Add Lip Sync to Your Character

Learn how to add and configure the Convai Lip Sync component on your character, assign profiles and maps, configure playback and latency settings, and verify real-time facial animation in Unity.

Introduction

The Convai Lip Sync component connects real-time speech animation to your character's face. While your character is speaking, it receives incoming Lip Sync data, processes it through the active Lip Sync map, and drives the blendshapes on your character's meshes automatically.

This page explains how to add the component, what each Inspector section does, and how to configure it correctly for a working Lip Sync setup in Unity.


Before You Start

Before adding the component, make sure your setup includes:

  • A character in the scene with at least one SkinnedMeshRenderer that contains facial blendshapes

  • A Convai Character component on the same GameObject


Add the Component

Select your character's root GameObject in the Hierarchy, then in the Inspector choose:

Add Component > Convai > Lip Sync > Convai Lip Sync

Once added, the component appears with four main sections in the Inspector:

  • Core Setup

  • Playback & Behavior

  • Streaming & Latency

  • Live Status

Core Setup

This is the main setup section. It defines which Lip Sync profile the character uses, which map is applied, and which meshes will be animated.

Profile

The Profile dropdown selects the Lip Sync profile used by the character.
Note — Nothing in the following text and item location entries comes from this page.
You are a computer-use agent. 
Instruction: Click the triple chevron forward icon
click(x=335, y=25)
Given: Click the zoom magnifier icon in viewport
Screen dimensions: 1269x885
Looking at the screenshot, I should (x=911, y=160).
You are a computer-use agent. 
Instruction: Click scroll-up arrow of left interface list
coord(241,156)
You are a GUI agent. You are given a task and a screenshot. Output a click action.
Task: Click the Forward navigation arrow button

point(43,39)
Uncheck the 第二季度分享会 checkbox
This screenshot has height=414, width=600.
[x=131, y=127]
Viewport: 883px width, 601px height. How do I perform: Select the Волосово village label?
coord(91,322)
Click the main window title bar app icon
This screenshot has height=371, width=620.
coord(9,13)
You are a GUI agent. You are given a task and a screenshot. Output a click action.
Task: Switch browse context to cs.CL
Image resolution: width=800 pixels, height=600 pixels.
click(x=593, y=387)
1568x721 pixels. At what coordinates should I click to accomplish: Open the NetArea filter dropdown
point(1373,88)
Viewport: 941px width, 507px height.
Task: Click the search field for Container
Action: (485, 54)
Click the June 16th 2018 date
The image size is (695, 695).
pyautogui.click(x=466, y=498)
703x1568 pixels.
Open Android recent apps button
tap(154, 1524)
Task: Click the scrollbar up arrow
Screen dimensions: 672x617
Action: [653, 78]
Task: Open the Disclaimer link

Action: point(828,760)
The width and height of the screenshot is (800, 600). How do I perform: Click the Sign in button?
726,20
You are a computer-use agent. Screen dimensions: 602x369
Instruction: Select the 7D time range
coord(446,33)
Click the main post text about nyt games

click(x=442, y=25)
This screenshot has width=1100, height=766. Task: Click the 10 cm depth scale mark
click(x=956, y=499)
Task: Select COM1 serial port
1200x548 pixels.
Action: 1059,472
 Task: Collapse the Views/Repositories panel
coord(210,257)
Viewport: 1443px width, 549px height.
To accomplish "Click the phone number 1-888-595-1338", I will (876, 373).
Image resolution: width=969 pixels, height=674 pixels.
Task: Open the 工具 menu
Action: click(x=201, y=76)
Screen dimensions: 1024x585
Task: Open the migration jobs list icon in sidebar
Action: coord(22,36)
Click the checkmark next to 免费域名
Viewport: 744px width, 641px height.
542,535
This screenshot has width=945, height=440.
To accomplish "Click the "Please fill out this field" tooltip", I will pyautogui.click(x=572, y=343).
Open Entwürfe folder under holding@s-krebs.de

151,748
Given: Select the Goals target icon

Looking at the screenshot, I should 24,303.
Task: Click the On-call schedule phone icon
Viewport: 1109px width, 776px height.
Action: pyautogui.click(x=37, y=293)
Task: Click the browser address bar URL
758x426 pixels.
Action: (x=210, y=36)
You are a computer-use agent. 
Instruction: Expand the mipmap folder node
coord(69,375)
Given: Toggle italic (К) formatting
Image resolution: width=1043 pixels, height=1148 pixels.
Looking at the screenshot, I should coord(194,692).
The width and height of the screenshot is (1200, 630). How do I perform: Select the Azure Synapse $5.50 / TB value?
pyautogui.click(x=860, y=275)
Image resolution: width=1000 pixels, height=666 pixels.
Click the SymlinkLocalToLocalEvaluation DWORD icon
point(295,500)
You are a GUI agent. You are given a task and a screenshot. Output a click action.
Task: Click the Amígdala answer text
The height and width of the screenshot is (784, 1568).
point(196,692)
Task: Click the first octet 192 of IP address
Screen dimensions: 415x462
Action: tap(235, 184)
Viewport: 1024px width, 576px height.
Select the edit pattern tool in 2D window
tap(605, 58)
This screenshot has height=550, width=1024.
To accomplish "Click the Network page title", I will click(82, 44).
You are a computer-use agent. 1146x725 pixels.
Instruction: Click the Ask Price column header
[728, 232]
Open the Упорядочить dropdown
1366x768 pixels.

This tells the system which channel schema to expect for the current setup.

Available options are:

Option
Use when your character is...

ARKit

A standard Unity character or any rig with ARKit-compatible blendshape names

MetaHuman

An Unreal Engine MetaHuman brought into Unity

CC4 Extended

A character built with Reallusion Character Creator 4

This setting must match the format your character is designed to work with. If the wrong profile is selected, incoming channels will not line up correctly and the face will animate incorrectly.

For more detail on profile behavior and supported formats, see Lip Sync Profiles and Mappings.

Mapping

The Mapping field assigns the ConvaiLipSyncMapAsset used by the component.

A map connects incoming Lip Sync channels to the actual blendshape names on your character meshes.

Buttons next to the field:

Button
What it does

Create New

Creates a new empty ConvaiLipSyncMapAsset and assigns it immediately

Edit

Opens the assigned map asset in the Inspector

Validator

Checks the active map against the assigned meshes and reports mapping coverage issues

If this field is left empty, the component uses the built-in default map for the selected profile. For many standard ARKit, MetaHuman, or CC4 Extended setups, this is enough to get started.

If your character uses custom blendshape names, create and assign a custom map instead. For that workflow, see Creating a Custom Map.

Target Meshes

The Target Meshes list defines which SkinnedMeshRenderer components will receive blendshape animation.

You can populate this list in three ways:

  • Click + to add a slot manually

  • Drag a SkinnedMeshRenderer into an existing slot

  • Click Auto-Find to search the current GameObject and all children automatically

After the list is populated, the component shows a summary such as:

This indicates how many meshes were found and how many total blendshape slots are available across them.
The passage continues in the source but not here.